## Work request
For the word "Click", state how many lines of the listing below contain it. Give the number and nothing more.

:: Extracted material ::

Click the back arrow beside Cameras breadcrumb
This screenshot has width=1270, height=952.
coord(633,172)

:::
:: Extracted material ::

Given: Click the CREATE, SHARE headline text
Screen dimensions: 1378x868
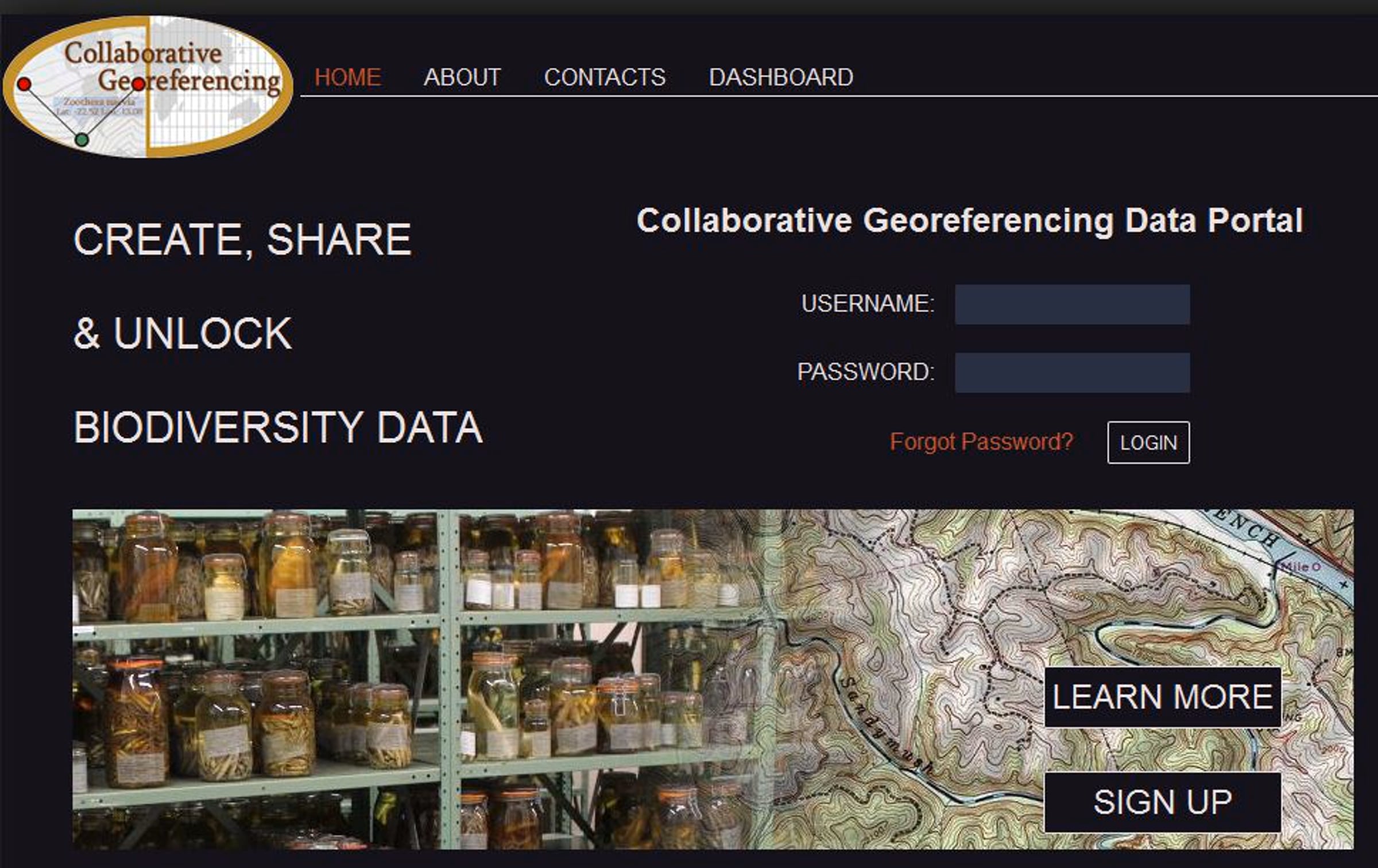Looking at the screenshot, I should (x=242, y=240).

:::

## Finished task
2